Depuis ce 15 Octobre dernier, date de la manifestation mondiale du mouvement dit des "Indignés", les manifestants Espagnols ont décidé spontanément d'occuper un hôtel laissé à l'abandon dans le centre de Madrid.

Situé à deux pas de la Puerta del Sol, l'Hôtel Madrid, est le lieu idoine pour la poursuite des conférences et des débats et pour l'élaboration de l'agenda des Indignés. La place de la porte du soleil, en ces débuts d'Automne, commençait à se refroidir; un lieu chaud et abrité devait donc être trouvé rapidement.
L'hôtel laissé à l'abandon permet ainsi au mouvement de continuer son action car contrairement à ce que l'on pourrait croire, les Indignés sont loin d'être éteints.

Hôtel Madrid

Rue Carretas. Sur la façade de l'édifice on y lit des banderoles: "Ocupa y Resiste", "Casa del Pueblo".
Dans les murs de cet Hôtel, 7 familles victimes d'expulsions y sont relogées depuis la mi-Octobre. C'est le 19 Octobre que les indignés avaient prévu la première manifestation devant le domicile d'une famille devant être expulsée. Depuis, les familles nouvellement SDF sont accueillies dans ces murs, le temps d'être au chaud, le temps de trouver une solution si de solution il en existe une. Cette alternative les sauve de la rue momentanément.
Les chambres n'ont pas encore l'eau courante, mais cela ne saurait tarder tant les bénévoles œuvrent à réparer ce qui doit l'être. L'électricité fonctionne correctement. Et même la fatigue de la moquette au sol décrépite réchauffe l'ambiance d'entraide et de solidarité. Une mini cafétéria est également mise en place depuis le 15 Octobre, et des tours de garde se sont imposés pour faire face à une éventuelle ordonnance d'éviction du juge. Des activités, ateliers et cours de danse sont mis en place.
Le tout est super rôdé.
En attendant, les affiches aux murs à l'intérieur scandent toute la même ligne et un seul mot d'ordre: le maintien des lieux en bon état -malgré une certaine insalubrité- , l'interdiction de consommer de l'alcool et surtout le recours à la non violence en cas d'évacuation par les forces de l'ordre. Une bible en quelque sorte... afin d'éviter toute récupération des politiques ou des medias qui pourrait viser à diminuer ou entacher le mouvement. Surtout rester clean en toute circonstance. Et aucune faillite aux règles n'a été relevée jusqu'ici. Les sentiments anarchiste et libertaire Espagnols, plus prégnants ici qu'en France de par la très longue dictature après l'effroyable guerre civile, s'articulent de façon ordonnée et pensée. Les Indignés Espagnols prouvent que l'anarchie et le chaos ne sont que de très vagues cousines.

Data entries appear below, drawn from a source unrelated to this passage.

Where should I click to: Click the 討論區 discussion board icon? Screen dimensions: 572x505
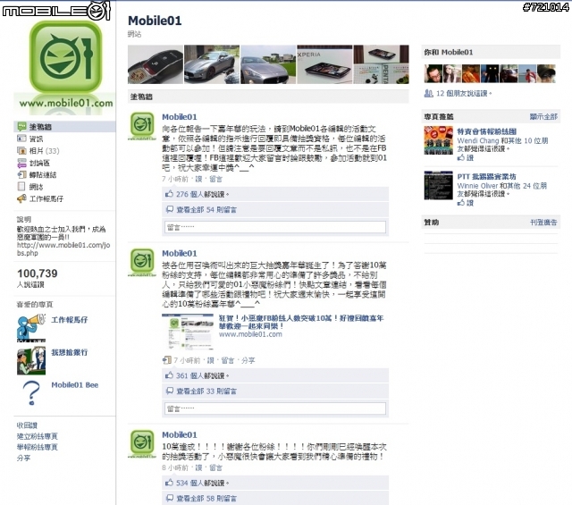pyautogui.click(x=21, y=163)
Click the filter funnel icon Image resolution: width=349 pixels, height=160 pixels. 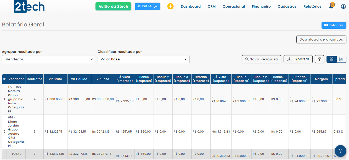[x=319, y=59]
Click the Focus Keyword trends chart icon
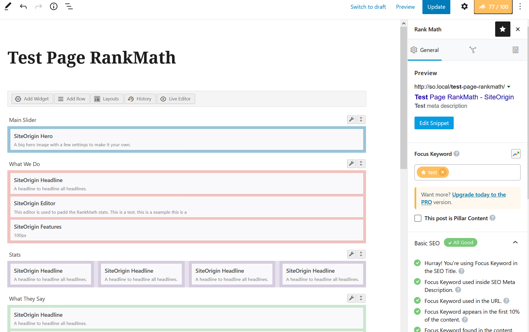Screen dimensions: 529x332 515,154
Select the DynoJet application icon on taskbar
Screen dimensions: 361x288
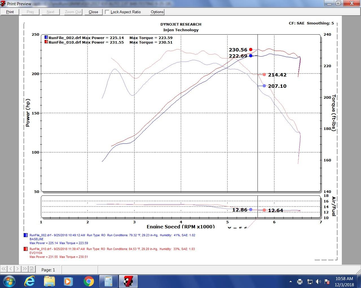click(128, 281)
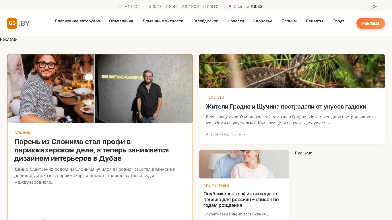This screenshot has height=220, width=392.
Task: Click the clock icon beside 1 мин
Action: click(234, 134)
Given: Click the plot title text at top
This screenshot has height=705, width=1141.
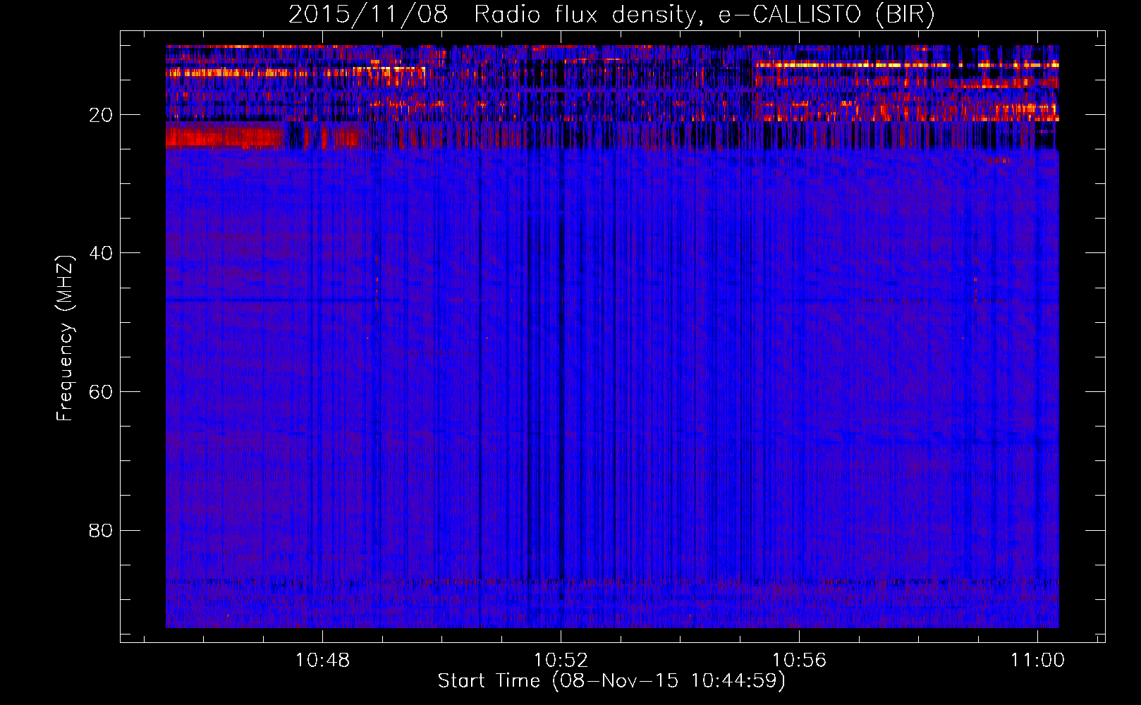Looking at the screenshot, I should point(611,14).
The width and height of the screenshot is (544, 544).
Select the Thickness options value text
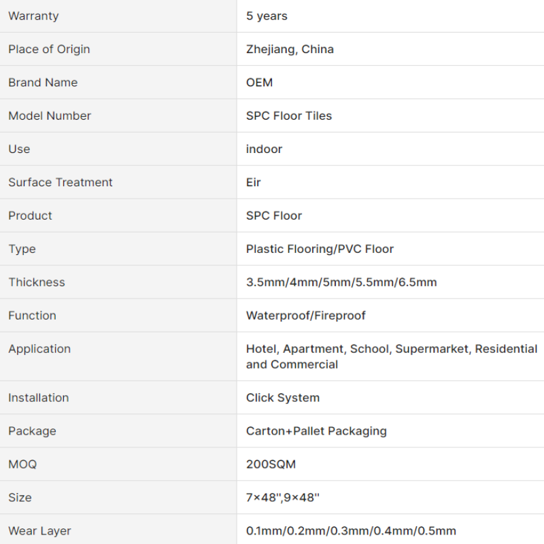pos(341,282)
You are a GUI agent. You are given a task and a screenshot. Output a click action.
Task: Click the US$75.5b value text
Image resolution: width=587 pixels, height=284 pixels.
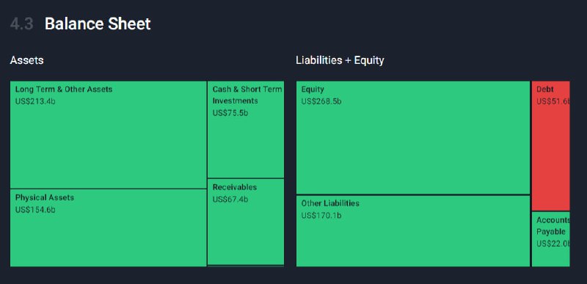pyautogui.click(x=230, y=113)
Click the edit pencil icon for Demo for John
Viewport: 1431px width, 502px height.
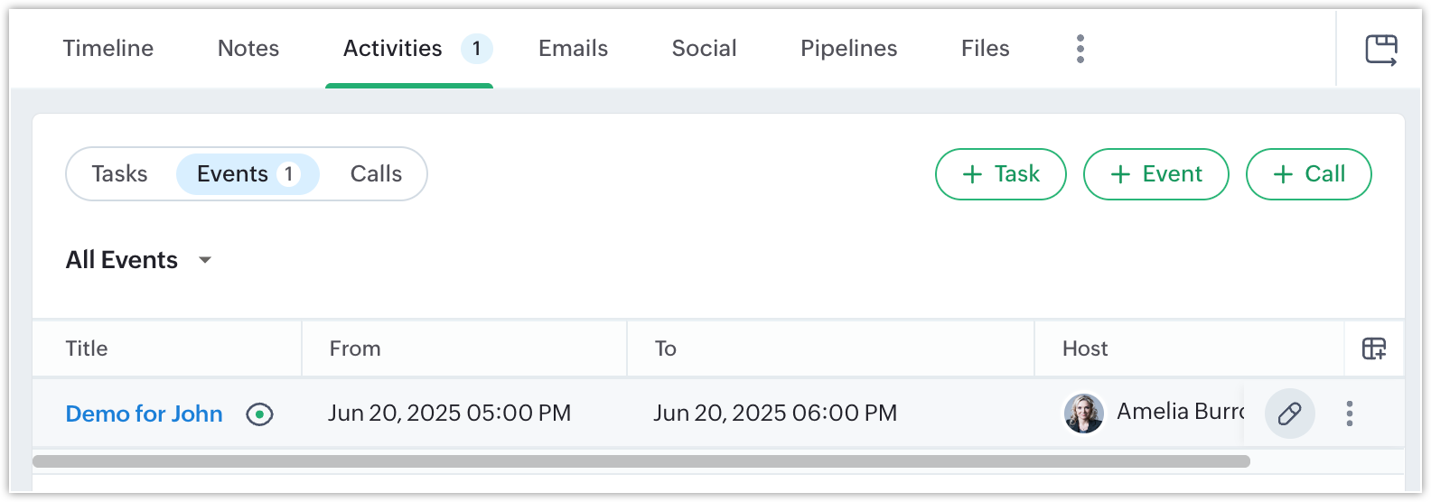pyautogui.click(x=1289, y=414)
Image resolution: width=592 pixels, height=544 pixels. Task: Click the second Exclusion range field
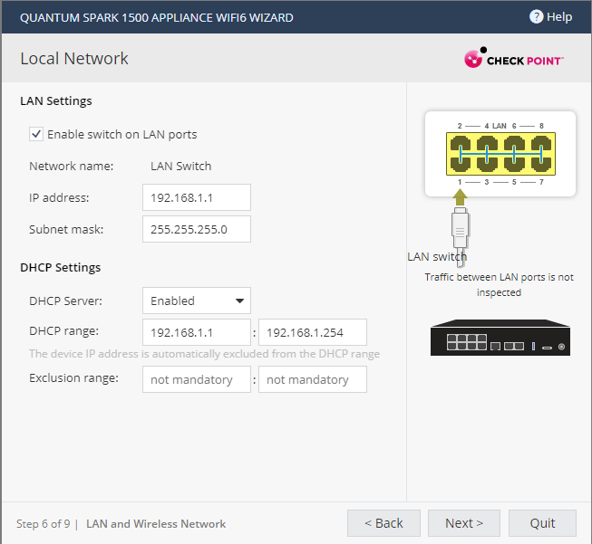tap(312, 379)
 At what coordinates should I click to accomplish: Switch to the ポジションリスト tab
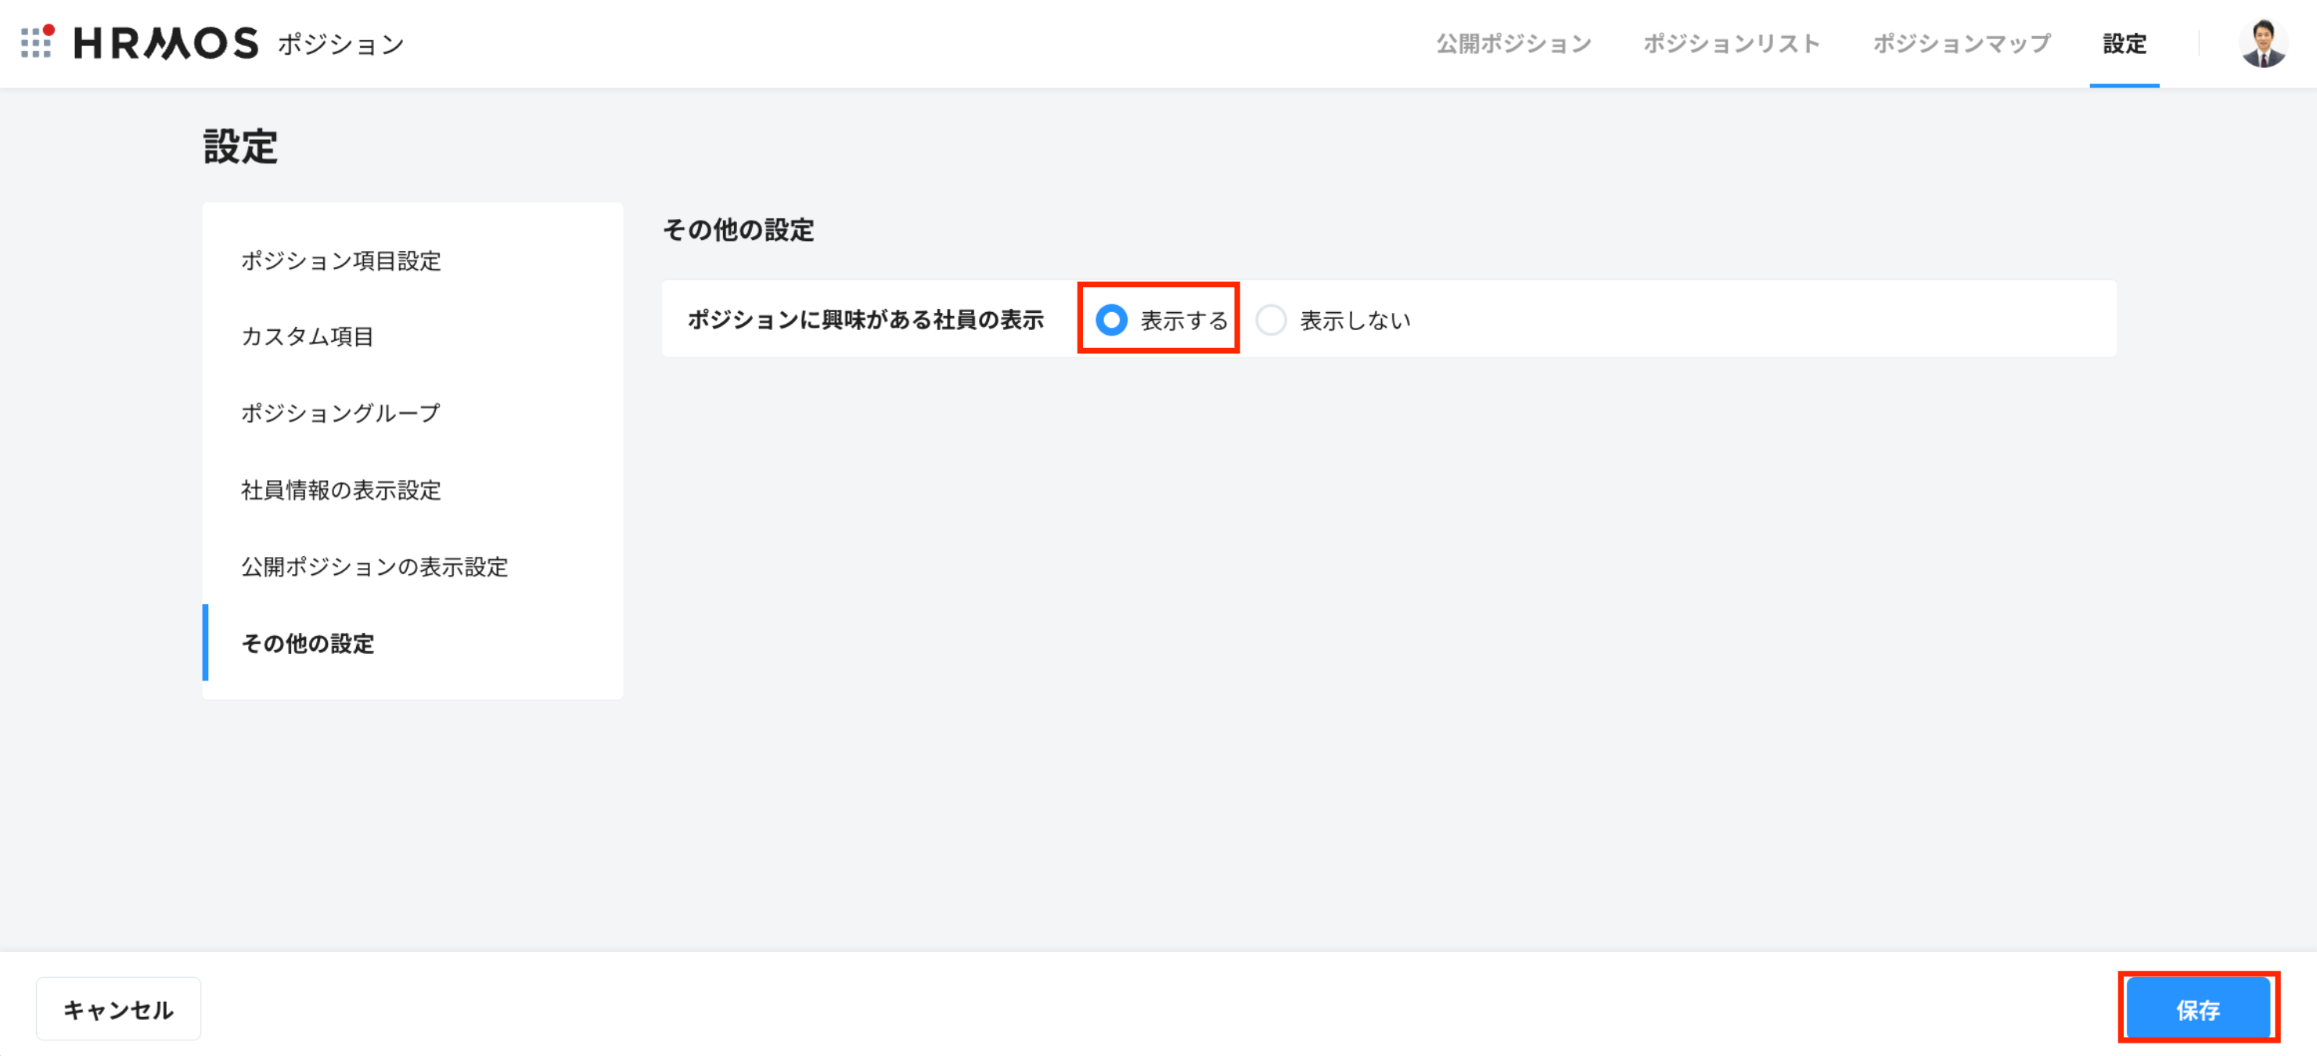(x=1731, y=43)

Occupation contre corruption

Les Indignés ont donc désormais une casa.
Animés d'un même sentiment de ras de bol et d'une même espérance de renouveau, le choix de ce lieu s'avère, a posteriori, pas complétement anodin.
L’Hôtel Madrid appartient en effet au consortium immobilier Monteverde, spécialiste des investissements dans les logements de luxe et propriétaire de nombreux édifices, théâtres, hôtels, résidences, avenues etc.., dans la capitale Espagnole. Le groupe est détenu à 90% par Carlos Monteverde Mesa, à 5% par Ramón Hermosilla et 5% par Manuel García Álvarez. Il investit également à l'étranger: Londres, Paris...
Par son activité, le groupe, qui en plein cœur de la crise en 2010 poursuivait notamment ses investissements dans le logement de luxe afin de dégager davantage de bénéfices, est tenu par les différentes associations impliquées dans le mouvement des indignés comme un des responsables de la bulle spéculative financière qui est à l'origine de la situation dévastatrice actuelle.
Occuper l'Hôtel Madrid pour y reloger des expulsés, c'est aussi une façon de tancer Monteverde, l'immobilier du luxe et la spéculation vaine. Accueillir des expulsés au sein même d'une propriété de Monteverde, c'est lui signifier ses responsabilités.
En attendant, le groupe Monteverde a déposé une plainte au commissariat et une demande d'expulsion au tribunal afin de récupérer sa propriété laissée à l'abandon depuis 11 ans. Ces murs alors vides et inoccupés pendant des années devaient sembler à Monteverde plus utiles qu'ils ne le sont à présent, occupés par ces indignés, ces pauvres et ces familles ayant perdu leur logement à cause de la crise.

Voici quelques photos de la façade (à l'intérieur il est interdit aux médias de prendre des photos ou des vidéos).



Tuesday 26 July 2011

Amy Winehouse you had el duende!

Amy n’est plus mais il nous reste sa voix. Intemporelle.
Et pourtant, ces derniers jours, on aura pu lire beaucoup de choses sur ses addictions, nombreuses, mais peu en définitive sur son talent vocal,unique. Rien de ce qu’elle a accompli musicalement ne ressort. Sa voix pourtant si puissante peine à bruisser dans ce relatif maelström médiatique qui nous a rebattu de l’overdose supposée, jusqu’ici non confirmée, et du club des 27. Elle a certes succombé aux sirènes et aux affres de l’alcool, du tabac, du crack, de l’héroïne, de la cocaïne, des amphétamines, de l’ecstasy... mais il n’est nul besoin de rappeler que les racines profondes de ces addictions viennent d’une faille personnelle, du moins d’un besoin presque bestial d’échapper à soi-même et d’oublier les raisons d’un mal-être traître. Et cette descente infernale fut adoubée par une presse moribonde de mercantilisme et une foule bâtarde de délectation. Elle était malade et sa guérison n'était pas la priorité de ses managers et de sa maison de disque. Hélas, ses excès ont assassiné son corps qui a fini par renoncer. Mais n’oublions pas l’essentiel. Amy Winehouse était une grande artiste et elle avait le duende ! Voyez plutôt.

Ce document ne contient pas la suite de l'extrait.